*What this task involves*
From the line that contains "You are a computer-use agent. The" down to the last line of the data below, transcribe every line exactly.

*Supplied information*

+---+

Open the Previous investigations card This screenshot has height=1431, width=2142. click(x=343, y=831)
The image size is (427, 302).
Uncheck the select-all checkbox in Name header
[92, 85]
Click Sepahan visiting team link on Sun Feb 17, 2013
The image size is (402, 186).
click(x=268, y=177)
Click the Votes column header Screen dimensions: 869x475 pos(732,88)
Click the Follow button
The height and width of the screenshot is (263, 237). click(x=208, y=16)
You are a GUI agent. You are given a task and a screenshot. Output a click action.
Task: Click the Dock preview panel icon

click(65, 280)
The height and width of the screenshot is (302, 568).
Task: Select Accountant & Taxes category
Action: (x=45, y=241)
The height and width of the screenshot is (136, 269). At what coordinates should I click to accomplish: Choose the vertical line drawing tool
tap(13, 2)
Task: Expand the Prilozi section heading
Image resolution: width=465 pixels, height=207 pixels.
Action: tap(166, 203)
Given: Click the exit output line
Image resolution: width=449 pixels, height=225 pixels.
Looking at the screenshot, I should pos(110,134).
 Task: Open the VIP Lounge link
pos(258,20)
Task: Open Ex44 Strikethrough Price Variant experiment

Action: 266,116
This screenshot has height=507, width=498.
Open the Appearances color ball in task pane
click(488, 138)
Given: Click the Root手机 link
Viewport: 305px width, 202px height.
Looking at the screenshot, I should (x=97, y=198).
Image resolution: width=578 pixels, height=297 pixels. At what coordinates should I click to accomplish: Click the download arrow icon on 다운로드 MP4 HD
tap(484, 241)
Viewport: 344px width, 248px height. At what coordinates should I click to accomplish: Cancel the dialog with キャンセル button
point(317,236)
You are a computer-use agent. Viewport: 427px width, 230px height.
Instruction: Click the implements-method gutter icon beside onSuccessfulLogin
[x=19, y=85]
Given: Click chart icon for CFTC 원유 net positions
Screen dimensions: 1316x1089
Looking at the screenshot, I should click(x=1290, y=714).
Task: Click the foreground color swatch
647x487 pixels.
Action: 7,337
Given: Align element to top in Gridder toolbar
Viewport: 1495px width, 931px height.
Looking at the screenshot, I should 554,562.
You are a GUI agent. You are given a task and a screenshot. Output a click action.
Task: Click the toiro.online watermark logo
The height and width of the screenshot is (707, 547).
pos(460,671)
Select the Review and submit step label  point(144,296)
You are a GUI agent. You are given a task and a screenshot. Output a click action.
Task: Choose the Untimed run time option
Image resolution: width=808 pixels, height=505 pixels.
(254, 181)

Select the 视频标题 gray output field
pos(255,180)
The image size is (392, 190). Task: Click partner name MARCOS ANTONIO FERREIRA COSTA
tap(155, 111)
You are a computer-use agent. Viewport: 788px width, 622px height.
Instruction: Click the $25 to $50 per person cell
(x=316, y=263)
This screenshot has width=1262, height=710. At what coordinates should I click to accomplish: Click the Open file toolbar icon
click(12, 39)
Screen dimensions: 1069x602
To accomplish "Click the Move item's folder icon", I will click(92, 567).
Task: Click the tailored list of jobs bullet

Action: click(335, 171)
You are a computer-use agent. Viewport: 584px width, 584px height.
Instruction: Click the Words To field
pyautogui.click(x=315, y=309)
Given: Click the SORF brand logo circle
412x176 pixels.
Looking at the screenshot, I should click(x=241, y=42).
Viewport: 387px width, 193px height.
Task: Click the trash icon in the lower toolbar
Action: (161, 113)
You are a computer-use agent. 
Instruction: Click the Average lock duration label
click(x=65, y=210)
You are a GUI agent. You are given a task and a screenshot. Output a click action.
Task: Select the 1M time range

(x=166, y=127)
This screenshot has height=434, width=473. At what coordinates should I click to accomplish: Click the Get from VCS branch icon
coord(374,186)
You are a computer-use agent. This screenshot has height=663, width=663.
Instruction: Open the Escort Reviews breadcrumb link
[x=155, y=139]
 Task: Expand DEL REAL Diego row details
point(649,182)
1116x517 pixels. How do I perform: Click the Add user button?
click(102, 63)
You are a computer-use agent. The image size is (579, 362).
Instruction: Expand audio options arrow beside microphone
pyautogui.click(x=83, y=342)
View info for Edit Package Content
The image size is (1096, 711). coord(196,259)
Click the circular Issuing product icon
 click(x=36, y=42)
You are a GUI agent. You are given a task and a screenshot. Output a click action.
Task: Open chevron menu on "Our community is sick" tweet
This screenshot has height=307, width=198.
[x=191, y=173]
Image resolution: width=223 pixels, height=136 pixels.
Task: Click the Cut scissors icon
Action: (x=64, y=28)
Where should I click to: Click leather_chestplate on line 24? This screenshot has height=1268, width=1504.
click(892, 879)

+---+

*Exercise response*
You are a computer-use agent. The image size is (579, 362).
Instruction: Expand audio options arrow beside microphone
pyautogui.click(x=83, y=342)
View info for Edit Package Content
The image size is (1096, 711). coord(196,259)
Click the circular Issuing product icon
 click(x=36, y=42)
You are a GUI agent. You are given a task and a screenshot. Output a click action.
Task: Open chevron menu on "Our community is sick" tweet
This screenshot has height=307, width=198.
[x=191, y=173]
Image resolution: width=223 pixels, height=136 pixels.
Task: Click the Cut scissors icon
Action: (x=64, y=28)
Where should I click to: Click leather_chestplate on line 24? This screenshot has height=1268, width=1504.
click(892, 879)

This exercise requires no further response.